[Opening Data shown section]

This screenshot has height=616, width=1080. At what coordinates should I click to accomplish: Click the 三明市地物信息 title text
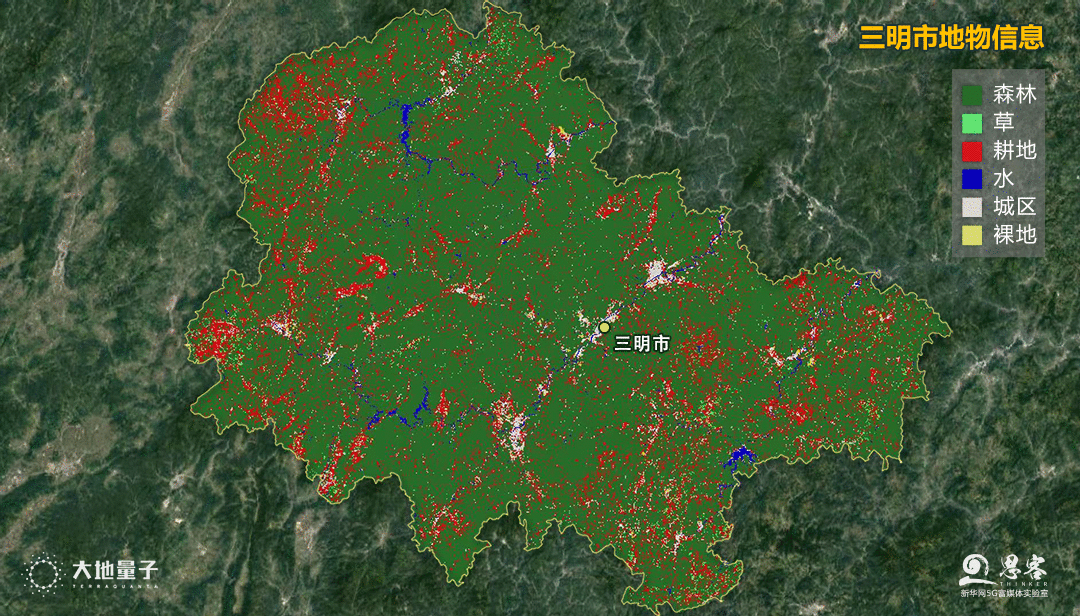pyautogui.click(x=951, y=37)
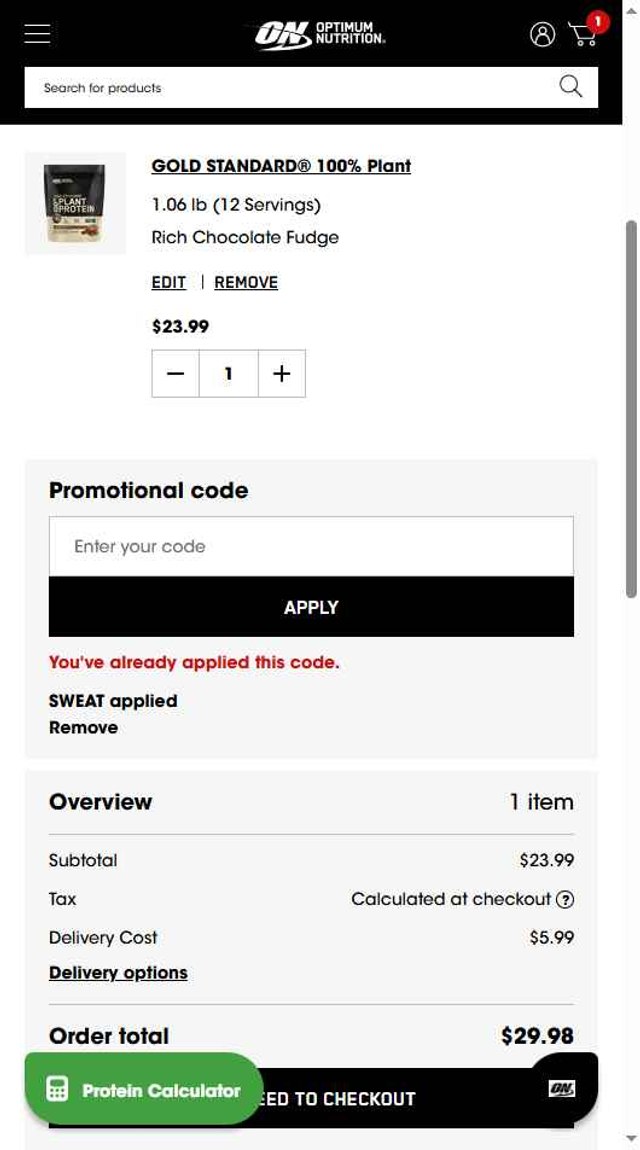The width and height of the screenshot is (640, 1150).
Task: Open the Protein Calculator widget
Action: (143, 1090)
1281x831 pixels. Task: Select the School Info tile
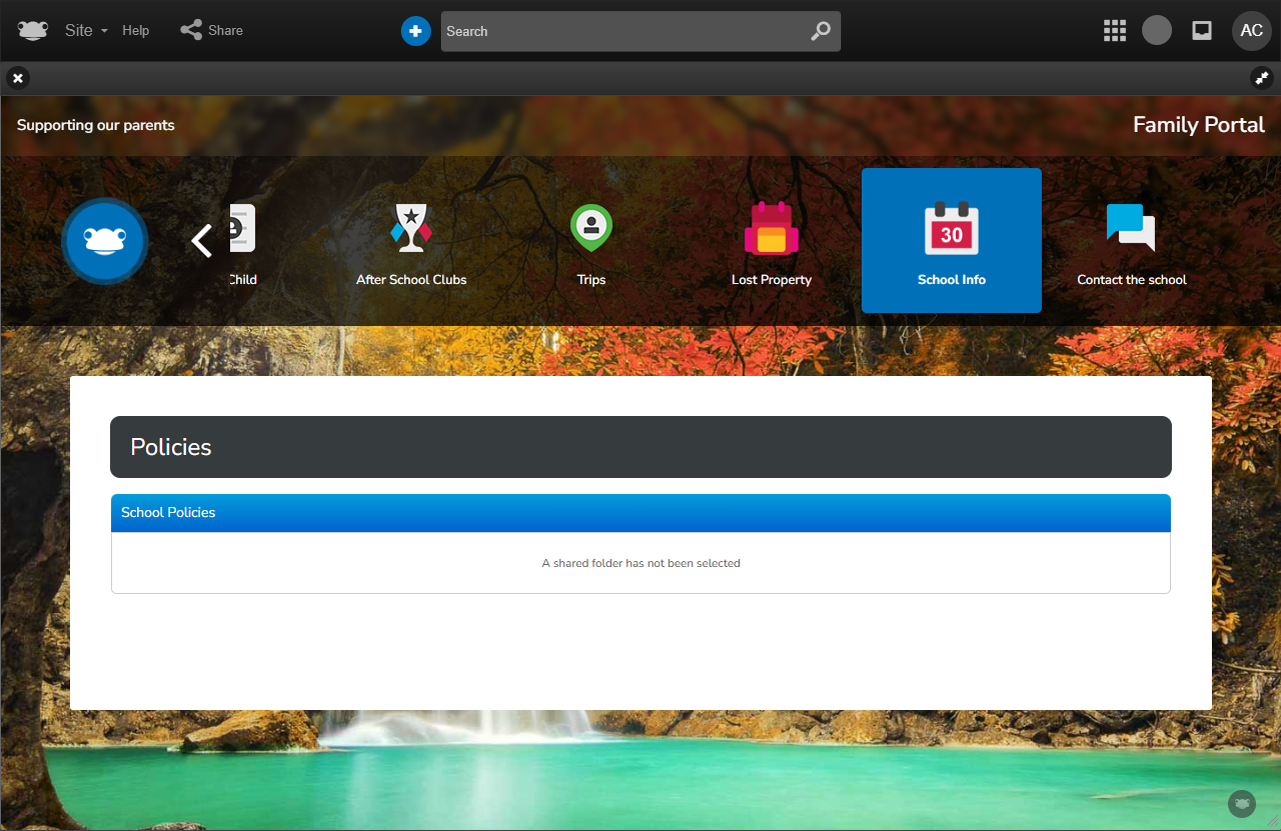tap(951, 241)
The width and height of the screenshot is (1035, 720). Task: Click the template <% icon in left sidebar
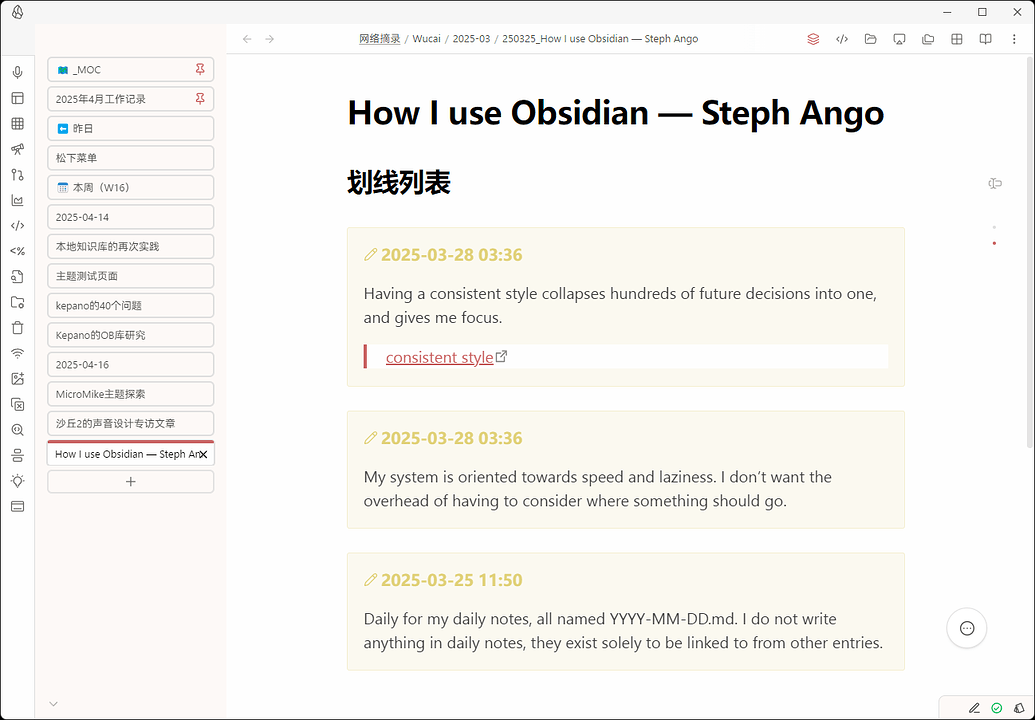[17, 251]
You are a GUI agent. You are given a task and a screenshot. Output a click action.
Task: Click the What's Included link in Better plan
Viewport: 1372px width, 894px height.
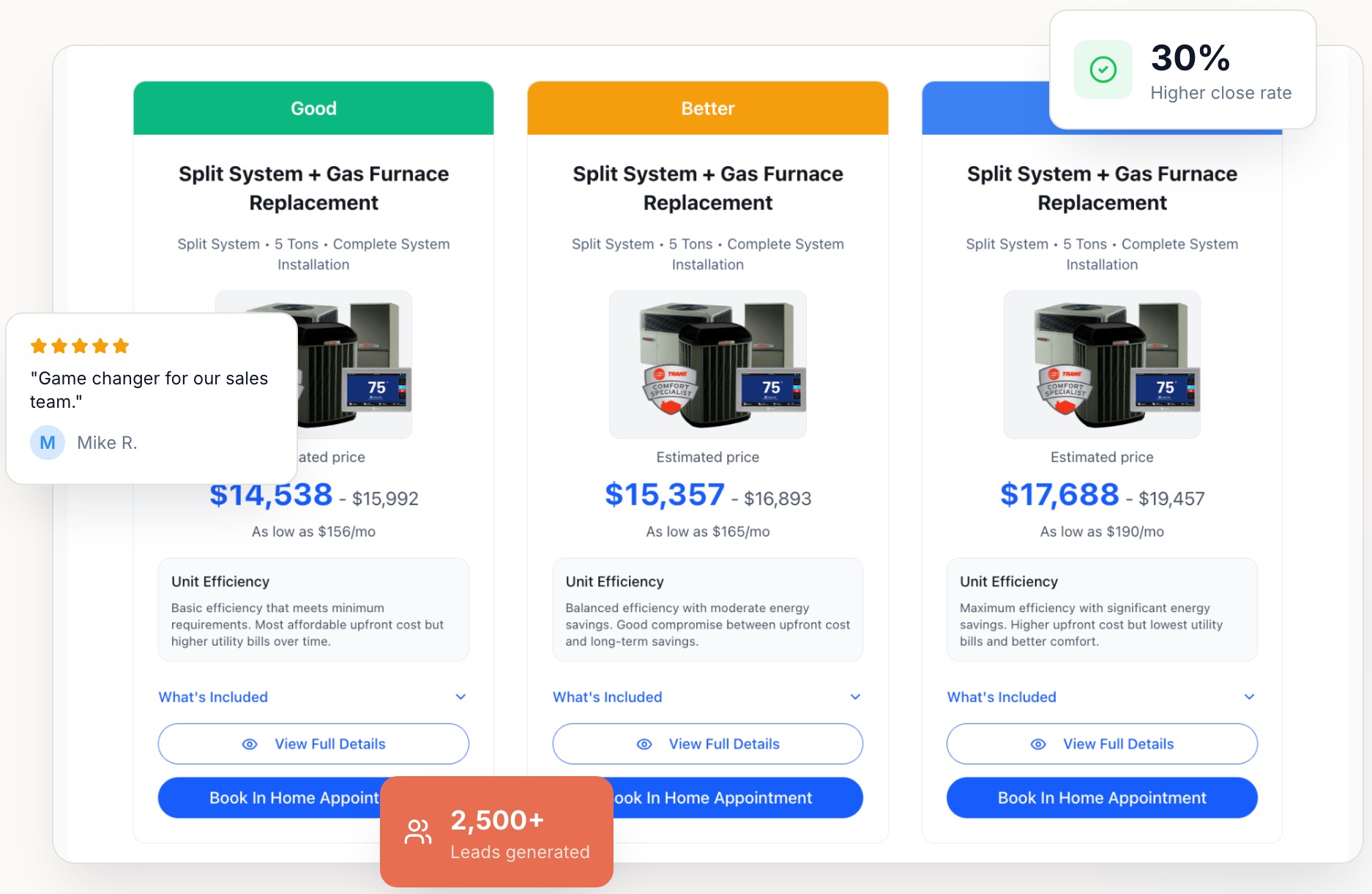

[Closing Data shown section]

Task to complete:
With the images excluded, all entries are to be given again exactly.

Output:
This screenshot has height=616, width=1080. At what coordinates should I click to accomplish: Click the 三明市地物信息 title text
pyautogui.click(x=951, y=37)
The width and height of the screenshot is (640, 1150).
Task: Open the Protein Calculator widget
Action: (143, 1090)
1281x831 pixels. Task: Select the School Info tile
tap(951, 241)
The width and height of the screenshot is (1035, 720). Task: Click the template <% icon in left sidebar
[17, 251]
You are a GUI agent. You are given a task and a screenshot. Output a click action.
Task: Click the What's Included link in Better plan
Viewport: 1372px width, 894px height.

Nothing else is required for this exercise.